If you learned that your financial planner had their own financial planner, would you be concerned? Would you see it as a confession of incompetence or a sign of confidence and wisdom?
Years ago, when I told my clients that I had a financial planner, their reactions fell into both categories. Those concerned about my competence responded much like the client who asked me, “Should I be worried?” The opposite response was typified by another clients who said, “That’s a pretty strong endorsement of your profession, that you think so highly of your services you seek them out from a peer.”
Taking it a step further, I would be very concerned if my financial planner didn’t have their own planner. Research shows that financial planning results in increased emotional and financial wellbeing, even for clients who are planners themselves.
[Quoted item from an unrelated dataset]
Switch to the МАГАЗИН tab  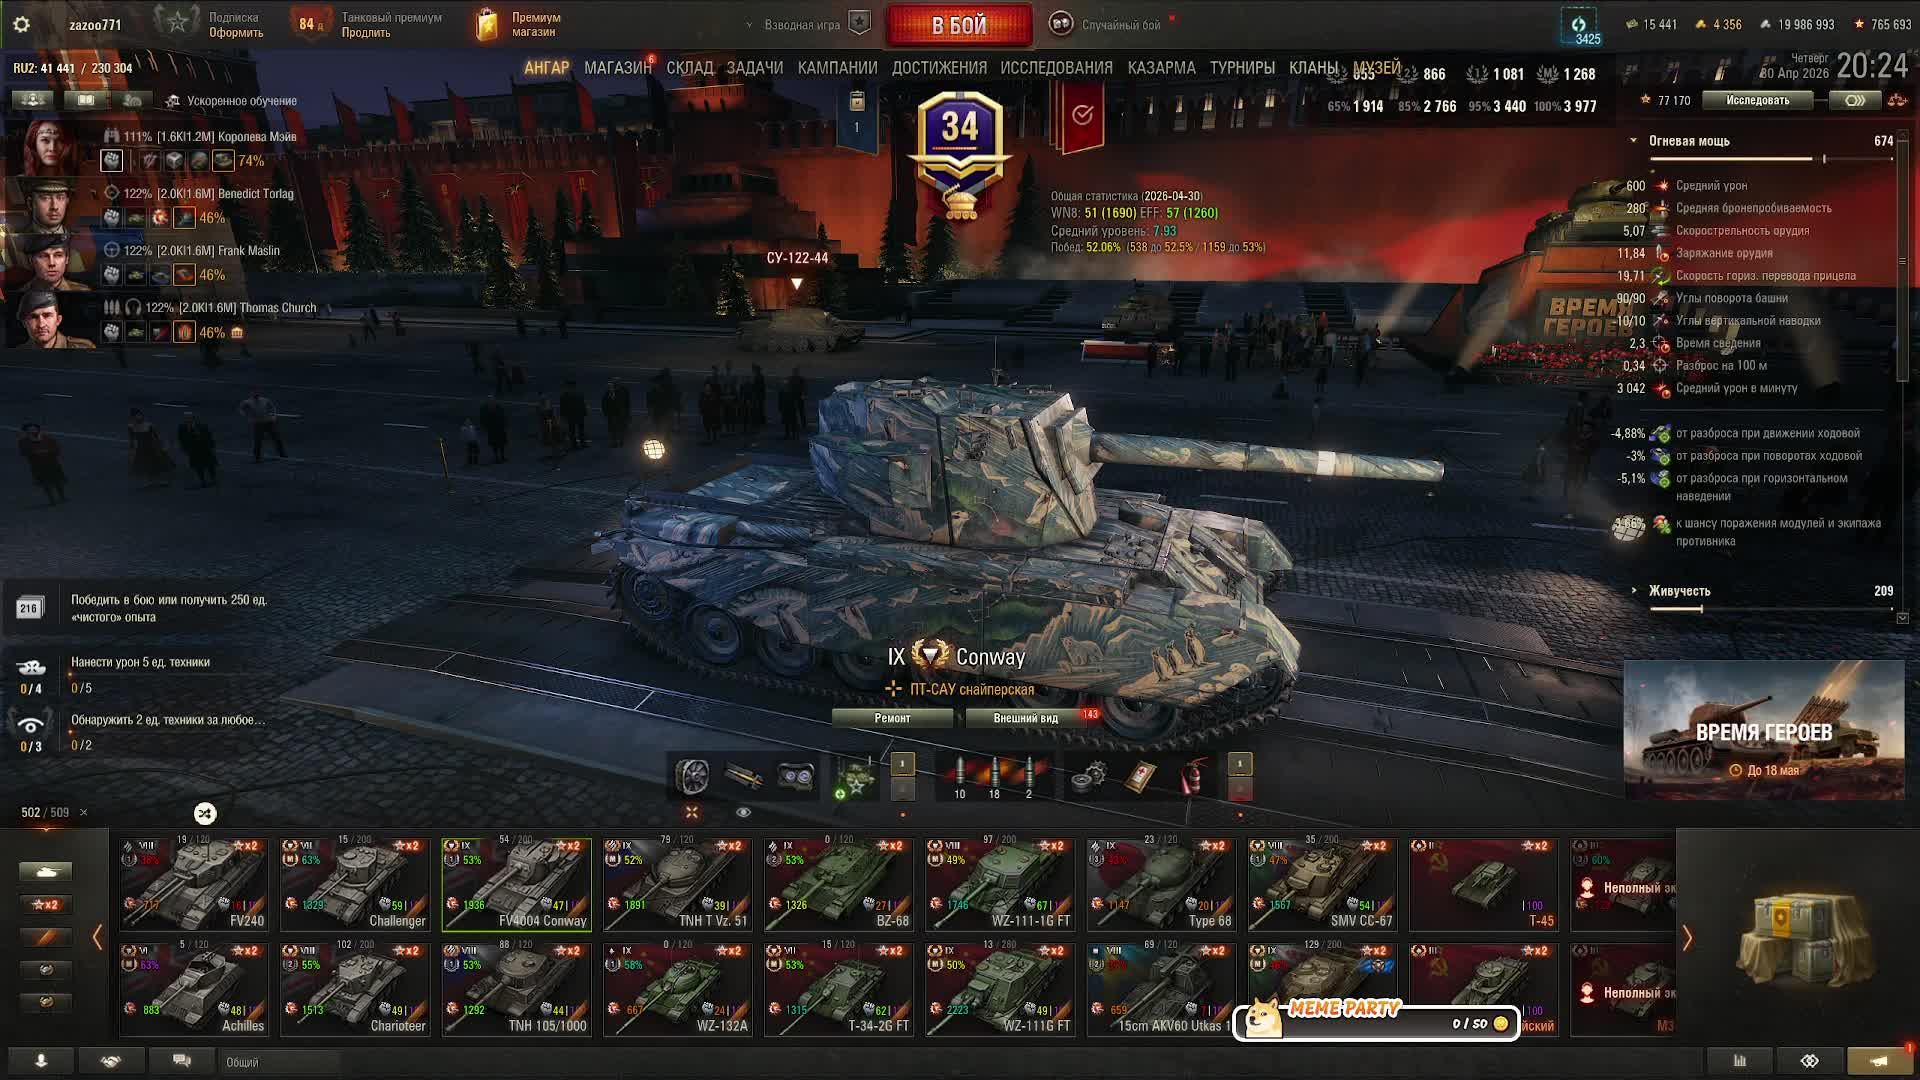coord(617,68)
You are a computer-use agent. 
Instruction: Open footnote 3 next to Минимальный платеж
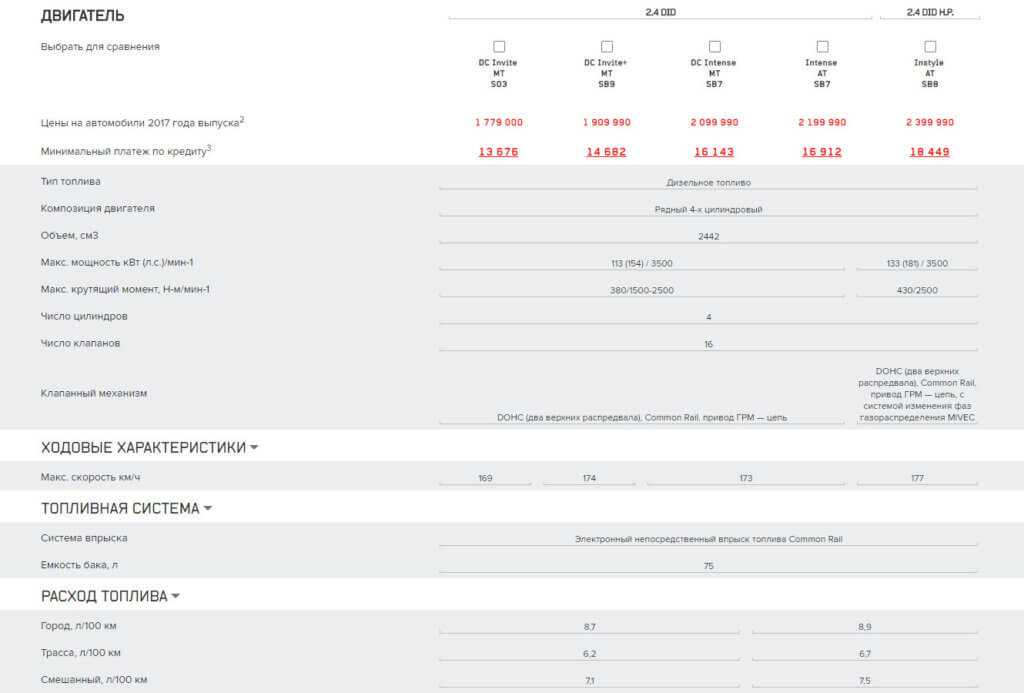coord(209,148)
It may seem obvious that financial planners should be capable of doing their own financial planning. In reality, that is no more the case than assuming physicians should be capable of taking care of all their family members’ medical problems, or attorneys should represent themselves in court, or therapists should do their own therapy.
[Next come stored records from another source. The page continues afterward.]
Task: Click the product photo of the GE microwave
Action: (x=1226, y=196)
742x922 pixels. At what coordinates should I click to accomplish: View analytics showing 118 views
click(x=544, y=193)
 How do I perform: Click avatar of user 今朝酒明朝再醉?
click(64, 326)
The AMA holds that physicians should not treat themselves, therapists commonly acknowledge their own need for therapeutic support, and attorneys—including Abraham Lincoln—have long known that “If you represent yourself, you have a fool for a client.”
Why then, do so few financial planners become clients of another financial planner? Are they hypocrites? Are they too frugal to spend the money? Do they not believe that financial planning will increase their own emotional and financial wellbeing in the same way it benefits their clients?
The number-one reason financial planners do their own planning is that they believe they can do their own financial planning. Ironically, the reasons that planners don’t have planners are not unique. Surveys over the years have shown that the reasons people generally give for not having financial planners are similar to the reasons given by financial planners.
Imagine if your doctor refused to see a specialist or to trust their own or a family member’s care to another physician. Or if your attorney, a specialist in estate planning, insisted on representing themselves in a divorce or criminal proceeding. Or your therapist confessed they had never done their own therapy. How confident would you feel in their care?
The many personal benefits of planners engaging their own financial planner are the same as those any clients experience. The bottom line is that having the knowledge and skills to do their own planning is not enough. Being the client of another financial planner provides essential perspective and emotional detachment. It also protects the client planner from a tendency to place their own planning needs last.
There are also professional benefits from sitting on the client side of the desk. This experience can enlighten and inform a planner of the emotions and psychologies of being a client in ways that classes and textbooks simply cannot.
Planners who are clients also get an inside look at another planner’s practice. Along with the benefits of personal financial planning, they may gain an educational experience with as much value as a residency.
Even the Certified Financial Planner Board of Standards recently acknowledged the importance of financial planners becoming more emotionally intelligent by adding questions on the psychology of financial planning to their exam topics. They also just released a six-part book, The Psychology of Financial Planning (of which I am a co-author). It contends that financial planners who want to effectively help clients negotiate their thoughts, feelings, and beliefs about money must first explore their own.